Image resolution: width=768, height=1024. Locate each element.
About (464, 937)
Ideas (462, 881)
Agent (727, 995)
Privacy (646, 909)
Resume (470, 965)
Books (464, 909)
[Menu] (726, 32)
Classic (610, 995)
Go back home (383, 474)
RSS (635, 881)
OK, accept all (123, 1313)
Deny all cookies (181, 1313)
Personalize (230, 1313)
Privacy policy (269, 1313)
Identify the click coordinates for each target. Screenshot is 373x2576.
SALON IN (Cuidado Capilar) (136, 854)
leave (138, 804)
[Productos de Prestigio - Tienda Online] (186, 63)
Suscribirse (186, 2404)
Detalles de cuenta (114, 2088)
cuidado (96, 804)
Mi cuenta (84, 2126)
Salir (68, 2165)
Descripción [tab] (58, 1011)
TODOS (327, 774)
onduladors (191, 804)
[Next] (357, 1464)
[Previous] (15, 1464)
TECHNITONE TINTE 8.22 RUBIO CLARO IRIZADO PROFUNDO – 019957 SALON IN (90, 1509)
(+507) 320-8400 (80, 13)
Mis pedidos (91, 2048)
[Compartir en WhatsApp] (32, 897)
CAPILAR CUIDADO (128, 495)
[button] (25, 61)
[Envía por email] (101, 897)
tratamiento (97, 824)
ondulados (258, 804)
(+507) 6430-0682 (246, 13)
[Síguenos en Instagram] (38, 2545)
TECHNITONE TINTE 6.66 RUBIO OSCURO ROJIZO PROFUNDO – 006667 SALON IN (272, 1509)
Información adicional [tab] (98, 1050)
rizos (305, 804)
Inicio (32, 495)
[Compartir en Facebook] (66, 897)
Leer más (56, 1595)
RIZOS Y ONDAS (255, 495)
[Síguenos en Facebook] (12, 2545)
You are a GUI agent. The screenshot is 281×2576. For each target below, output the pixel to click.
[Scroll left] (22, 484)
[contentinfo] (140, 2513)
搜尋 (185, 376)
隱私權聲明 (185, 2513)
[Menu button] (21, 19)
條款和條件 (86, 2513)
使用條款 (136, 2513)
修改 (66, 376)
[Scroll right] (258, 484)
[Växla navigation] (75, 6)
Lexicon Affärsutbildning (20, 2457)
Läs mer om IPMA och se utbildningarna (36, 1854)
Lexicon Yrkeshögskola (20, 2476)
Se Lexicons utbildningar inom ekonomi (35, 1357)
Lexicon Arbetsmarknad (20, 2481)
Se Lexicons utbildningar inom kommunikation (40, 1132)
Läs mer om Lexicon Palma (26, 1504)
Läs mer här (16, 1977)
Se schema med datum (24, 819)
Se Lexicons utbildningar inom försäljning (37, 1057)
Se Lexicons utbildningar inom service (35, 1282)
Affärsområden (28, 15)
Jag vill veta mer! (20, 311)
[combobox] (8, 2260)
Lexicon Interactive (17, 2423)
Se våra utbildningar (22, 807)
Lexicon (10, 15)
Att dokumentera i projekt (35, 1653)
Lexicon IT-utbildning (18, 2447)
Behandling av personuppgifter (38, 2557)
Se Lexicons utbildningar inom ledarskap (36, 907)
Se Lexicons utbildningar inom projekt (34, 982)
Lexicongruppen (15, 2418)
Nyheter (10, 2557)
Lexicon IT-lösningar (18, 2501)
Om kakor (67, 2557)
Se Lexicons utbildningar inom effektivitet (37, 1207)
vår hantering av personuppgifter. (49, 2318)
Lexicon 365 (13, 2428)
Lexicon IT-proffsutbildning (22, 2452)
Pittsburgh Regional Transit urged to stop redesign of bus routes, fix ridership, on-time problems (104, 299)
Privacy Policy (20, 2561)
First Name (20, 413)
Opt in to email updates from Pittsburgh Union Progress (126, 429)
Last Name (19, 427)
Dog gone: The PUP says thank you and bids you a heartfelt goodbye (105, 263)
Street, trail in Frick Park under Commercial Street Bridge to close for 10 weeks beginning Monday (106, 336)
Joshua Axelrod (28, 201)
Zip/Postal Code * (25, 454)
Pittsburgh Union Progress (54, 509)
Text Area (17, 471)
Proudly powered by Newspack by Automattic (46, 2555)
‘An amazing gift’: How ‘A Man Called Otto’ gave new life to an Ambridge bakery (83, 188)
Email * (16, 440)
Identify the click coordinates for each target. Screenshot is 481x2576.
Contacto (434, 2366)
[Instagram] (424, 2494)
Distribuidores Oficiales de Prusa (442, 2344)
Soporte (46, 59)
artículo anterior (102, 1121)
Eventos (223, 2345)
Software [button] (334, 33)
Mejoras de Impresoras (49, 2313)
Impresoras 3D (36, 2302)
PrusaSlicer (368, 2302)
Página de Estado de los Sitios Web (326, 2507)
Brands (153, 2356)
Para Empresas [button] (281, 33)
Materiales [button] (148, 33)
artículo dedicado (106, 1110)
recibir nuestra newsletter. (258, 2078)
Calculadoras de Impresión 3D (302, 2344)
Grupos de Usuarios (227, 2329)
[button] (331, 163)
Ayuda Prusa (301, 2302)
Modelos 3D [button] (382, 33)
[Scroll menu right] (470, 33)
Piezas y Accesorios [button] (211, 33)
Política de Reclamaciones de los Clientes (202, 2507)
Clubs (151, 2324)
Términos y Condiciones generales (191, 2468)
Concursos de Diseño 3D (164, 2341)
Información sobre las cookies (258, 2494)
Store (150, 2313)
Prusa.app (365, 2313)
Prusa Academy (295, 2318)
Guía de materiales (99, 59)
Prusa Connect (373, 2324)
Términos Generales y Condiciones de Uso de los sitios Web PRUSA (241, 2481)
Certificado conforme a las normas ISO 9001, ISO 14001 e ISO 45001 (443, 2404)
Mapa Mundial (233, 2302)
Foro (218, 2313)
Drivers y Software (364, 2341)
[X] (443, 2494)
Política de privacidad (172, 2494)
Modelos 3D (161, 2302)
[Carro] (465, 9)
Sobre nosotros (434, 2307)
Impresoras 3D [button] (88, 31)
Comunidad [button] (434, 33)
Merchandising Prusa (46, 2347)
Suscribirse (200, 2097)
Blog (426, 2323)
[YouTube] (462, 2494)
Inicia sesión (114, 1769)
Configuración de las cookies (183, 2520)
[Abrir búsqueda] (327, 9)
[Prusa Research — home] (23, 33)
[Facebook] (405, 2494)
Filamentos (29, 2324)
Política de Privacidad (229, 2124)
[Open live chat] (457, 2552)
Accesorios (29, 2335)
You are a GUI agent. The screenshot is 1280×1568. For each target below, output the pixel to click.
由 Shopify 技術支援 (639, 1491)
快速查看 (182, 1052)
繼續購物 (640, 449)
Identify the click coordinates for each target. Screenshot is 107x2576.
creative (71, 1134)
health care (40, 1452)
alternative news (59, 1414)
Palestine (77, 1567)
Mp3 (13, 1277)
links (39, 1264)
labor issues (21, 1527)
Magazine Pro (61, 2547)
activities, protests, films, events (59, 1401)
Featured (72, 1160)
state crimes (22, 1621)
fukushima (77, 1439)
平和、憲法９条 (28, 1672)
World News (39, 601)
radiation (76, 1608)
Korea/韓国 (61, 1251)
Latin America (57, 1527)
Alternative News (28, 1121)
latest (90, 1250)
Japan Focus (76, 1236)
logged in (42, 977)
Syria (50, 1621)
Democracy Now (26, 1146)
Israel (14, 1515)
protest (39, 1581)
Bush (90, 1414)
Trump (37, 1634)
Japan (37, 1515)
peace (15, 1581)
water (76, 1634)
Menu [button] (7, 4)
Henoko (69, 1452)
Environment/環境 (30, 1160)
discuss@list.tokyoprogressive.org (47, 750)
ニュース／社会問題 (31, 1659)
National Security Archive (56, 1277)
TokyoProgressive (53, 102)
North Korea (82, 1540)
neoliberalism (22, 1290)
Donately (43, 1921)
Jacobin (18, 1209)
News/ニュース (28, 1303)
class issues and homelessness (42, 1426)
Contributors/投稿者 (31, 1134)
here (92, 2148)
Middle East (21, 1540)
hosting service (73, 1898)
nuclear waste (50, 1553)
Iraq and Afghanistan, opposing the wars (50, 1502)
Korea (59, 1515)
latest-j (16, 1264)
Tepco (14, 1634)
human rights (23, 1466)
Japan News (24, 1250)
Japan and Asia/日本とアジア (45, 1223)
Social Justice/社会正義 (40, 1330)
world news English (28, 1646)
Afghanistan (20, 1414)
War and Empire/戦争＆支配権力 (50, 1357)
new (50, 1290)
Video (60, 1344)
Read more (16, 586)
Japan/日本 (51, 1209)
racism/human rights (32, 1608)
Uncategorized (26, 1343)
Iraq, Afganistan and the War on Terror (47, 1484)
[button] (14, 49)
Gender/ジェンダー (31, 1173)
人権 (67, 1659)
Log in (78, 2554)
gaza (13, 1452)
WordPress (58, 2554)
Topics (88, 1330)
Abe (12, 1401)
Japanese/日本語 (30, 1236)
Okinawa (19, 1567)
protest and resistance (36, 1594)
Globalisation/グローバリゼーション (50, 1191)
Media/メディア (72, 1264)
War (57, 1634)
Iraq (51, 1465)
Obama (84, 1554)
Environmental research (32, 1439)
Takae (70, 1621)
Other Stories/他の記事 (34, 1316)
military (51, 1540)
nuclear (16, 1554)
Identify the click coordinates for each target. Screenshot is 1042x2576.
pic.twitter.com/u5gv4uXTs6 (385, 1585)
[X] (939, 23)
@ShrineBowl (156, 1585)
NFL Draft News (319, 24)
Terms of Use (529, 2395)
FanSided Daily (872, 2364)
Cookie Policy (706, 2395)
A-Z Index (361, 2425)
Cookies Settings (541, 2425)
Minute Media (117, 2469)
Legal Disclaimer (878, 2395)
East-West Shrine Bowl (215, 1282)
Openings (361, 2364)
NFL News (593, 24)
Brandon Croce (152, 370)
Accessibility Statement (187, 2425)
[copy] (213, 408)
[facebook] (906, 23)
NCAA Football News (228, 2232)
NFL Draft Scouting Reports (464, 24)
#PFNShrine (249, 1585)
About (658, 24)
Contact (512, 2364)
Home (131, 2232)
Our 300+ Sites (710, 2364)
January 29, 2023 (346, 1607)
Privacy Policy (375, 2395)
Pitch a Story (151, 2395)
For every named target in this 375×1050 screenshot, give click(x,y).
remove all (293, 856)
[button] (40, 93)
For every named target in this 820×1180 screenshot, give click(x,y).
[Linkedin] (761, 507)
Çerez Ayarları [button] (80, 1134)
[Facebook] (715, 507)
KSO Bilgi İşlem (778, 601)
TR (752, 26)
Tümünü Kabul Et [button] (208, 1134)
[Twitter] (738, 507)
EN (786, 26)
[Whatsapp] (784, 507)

..............................

■ Aim of the exercise
When you reach the line containing "[Síguenos en Facebook] (12, 2545)" in the data above, start copying exactly, and stop after the line containing "Se Lexicons utbildningar inom kommunikation".

■ Output for this exercise
[Síguenos en Facebook] (12, 2545)
You are a GUI agent. The screenshot is 281×2576. For each target below, output the pixel to click.
[Scroll left] (22, 484)
[contentinfo] (140, 2513)
搜尋 (185, 376)
隱私權聲明 (185, 2513)
[Menu button] (21, 19)
條款和條件 (86, 2513)
使用條款 (136, 2513)
修改 (66, 376)
[Scroll right] (258, 484)
[Växla navigation] (75, 6)
Lexicon Affärsutbildning (20, 2457)
Läs mer om IPMA och se utbildningarna (36, 1854)
Lexicon Yrkeshögskola (20, 2476)
Se Lexicons utbildningar inom ekonomi (35, 1357)
Lexicon Arbetsmarknad (20, 2481)
Se Lexicons utbildningar inom kommunikation (40, 1132)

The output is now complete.